À la faveur du lancement de la PlayStation 3, Free Radical décida de se relancer en développant une nouvelle franchise. Haze avait tous les atouts pour devenir une grande série, cependant les ambitions des développeurs se heurtèrent à la configuration exotique de la PS3. Le jeu est techniquement raté, Ubisoft chargé de l'édition et de la distribution se détourna du studio anglais. Après une longue traversée du désert, Steve Ellis et ses compagnons d'infortune décidèrent de relancer TimeSppliters. La banqueroute de Free Radical fin 2008 stoppa nette leur ardeur professionnelle : "TS4 était à ses premiers stades de développement [...] il a été présenté à quelques éditeurs sans susciter l'intérêt recherché", déclare Steve Ellis. Les acteurs de l'édition étaient en effet perplexes après le fiasco technico-commercial de Haze : "les éditeurs que nous avions démarchés nous interrogeaient sur Haze [...] cela les avait inquiétés", confirme Ellis.
 
Bien qu'avalé par Crytek, ce sentiment de défiance ne bougera pas d'un iota : "je serai ravi d'en faire un jeu, déclarait le PDG Cevat Yerli au magazine Gamestm.

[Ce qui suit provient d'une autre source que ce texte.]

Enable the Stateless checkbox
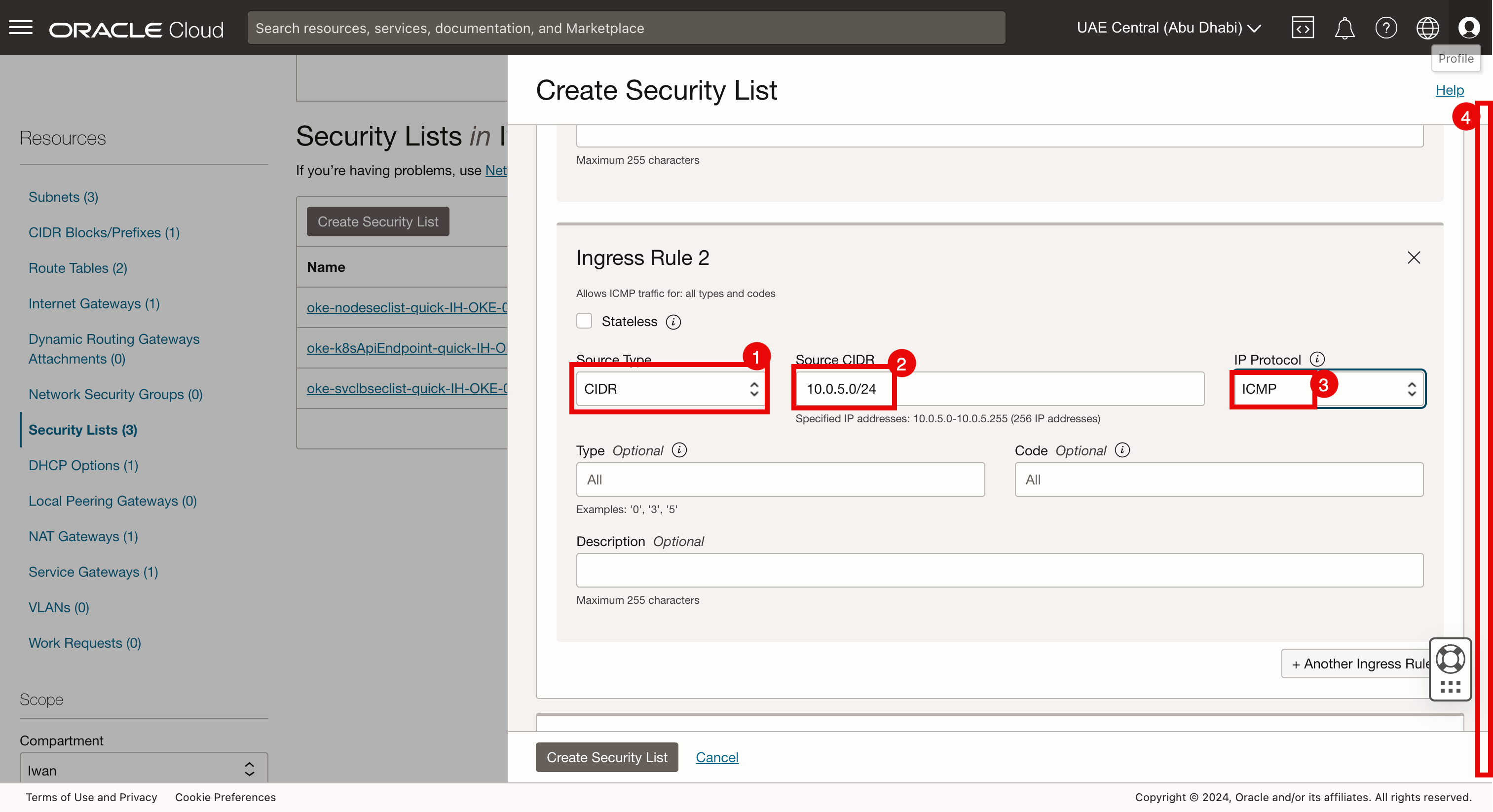The width and height of the screenshot is (1493, 812). tap(584, 321)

Mais la décision d'affaires est difficile à prendre". Tellement difficile que le projet sera rangé dans un tiroir avant qu'un chevalier blanc ne vole à son secours. Michael Hubicka est un vétéran du monde du jeu vidéo. C'est sous son initiative que TimeSplitters Rewind prend désormais forme sur PlayStation 4. La tradition d'accompagner chaque nouvelle console Sony est respectée. Il s'agit pour l'homme de reprendre les ressources des précédents épisodes (cartes, personnages, armes...) afin de rendre hommage aux 70 000 indéfectibles signataires d'une pétition qui ne sera pas laissée lettre morte (Cevat Yerli réclamait 300 000 signatures pour éveiller sa curiosité).
 
Hubicka est un vieux soldat de cette folle industrie, il sait que sans l'engagement ferme de Crytek, ce projet peut être suspendue à n'importe quelle phase de son développement : "qu'ils nous donnent leur accord ou pas, nous saurons quoi faire avec (la préversion)" souffle le chef de projet chez CinemaBlend.com. Un plan B est donc déjà dans les cartons.
 
Une version béta de TimeSplitters Rewind est prévue dans quelques mois.